#### WHAT TO PRODUCE
Go through the entries below and give the number of lines that have the string "each", and only that.

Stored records
· · · · · · ·

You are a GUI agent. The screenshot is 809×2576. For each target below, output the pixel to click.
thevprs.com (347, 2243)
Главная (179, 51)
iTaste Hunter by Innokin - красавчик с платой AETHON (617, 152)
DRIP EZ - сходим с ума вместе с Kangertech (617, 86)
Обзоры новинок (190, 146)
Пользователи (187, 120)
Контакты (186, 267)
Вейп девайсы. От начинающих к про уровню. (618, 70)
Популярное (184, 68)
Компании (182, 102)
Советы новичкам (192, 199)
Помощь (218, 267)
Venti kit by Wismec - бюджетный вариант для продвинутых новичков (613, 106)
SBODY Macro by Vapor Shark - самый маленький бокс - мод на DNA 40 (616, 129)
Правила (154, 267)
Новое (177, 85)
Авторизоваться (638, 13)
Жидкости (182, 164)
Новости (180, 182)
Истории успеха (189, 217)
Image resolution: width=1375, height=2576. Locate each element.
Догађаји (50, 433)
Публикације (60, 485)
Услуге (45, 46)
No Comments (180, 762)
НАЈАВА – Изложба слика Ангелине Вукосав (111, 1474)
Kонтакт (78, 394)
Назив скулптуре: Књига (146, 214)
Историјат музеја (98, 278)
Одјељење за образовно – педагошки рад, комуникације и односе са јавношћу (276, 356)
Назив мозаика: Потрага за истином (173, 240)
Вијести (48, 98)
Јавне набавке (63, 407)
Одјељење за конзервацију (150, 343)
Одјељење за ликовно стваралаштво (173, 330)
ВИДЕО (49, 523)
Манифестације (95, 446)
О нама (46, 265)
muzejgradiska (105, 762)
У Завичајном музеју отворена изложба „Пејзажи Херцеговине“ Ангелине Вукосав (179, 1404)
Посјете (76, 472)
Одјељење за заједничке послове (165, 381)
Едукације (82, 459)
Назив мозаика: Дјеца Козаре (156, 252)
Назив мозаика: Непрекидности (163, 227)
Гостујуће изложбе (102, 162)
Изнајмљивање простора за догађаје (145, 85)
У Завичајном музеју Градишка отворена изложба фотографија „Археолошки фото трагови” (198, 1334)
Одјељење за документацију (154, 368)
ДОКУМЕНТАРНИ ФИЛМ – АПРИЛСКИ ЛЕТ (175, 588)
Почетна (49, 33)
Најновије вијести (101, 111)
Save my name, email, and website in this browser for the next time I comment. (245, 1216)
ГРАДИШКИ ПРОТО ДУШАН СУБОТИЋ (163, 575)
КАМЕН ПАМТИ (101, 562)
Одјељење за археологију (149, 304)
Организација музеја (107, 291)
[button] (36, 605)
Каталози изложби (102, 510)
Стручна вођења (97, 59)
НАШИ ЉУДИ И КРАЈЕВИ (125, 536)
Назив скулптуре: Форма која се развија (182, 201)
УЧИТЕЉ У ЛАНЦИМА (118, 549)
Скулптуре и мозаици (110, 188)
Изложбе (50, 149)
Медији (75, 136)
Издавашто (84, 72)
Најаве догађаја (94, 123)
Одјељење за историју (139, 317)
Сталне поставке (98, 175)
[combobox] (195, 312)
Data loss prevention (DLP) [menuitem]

· · · · · · ·

#### SOLUTION FOR THIS TASK
2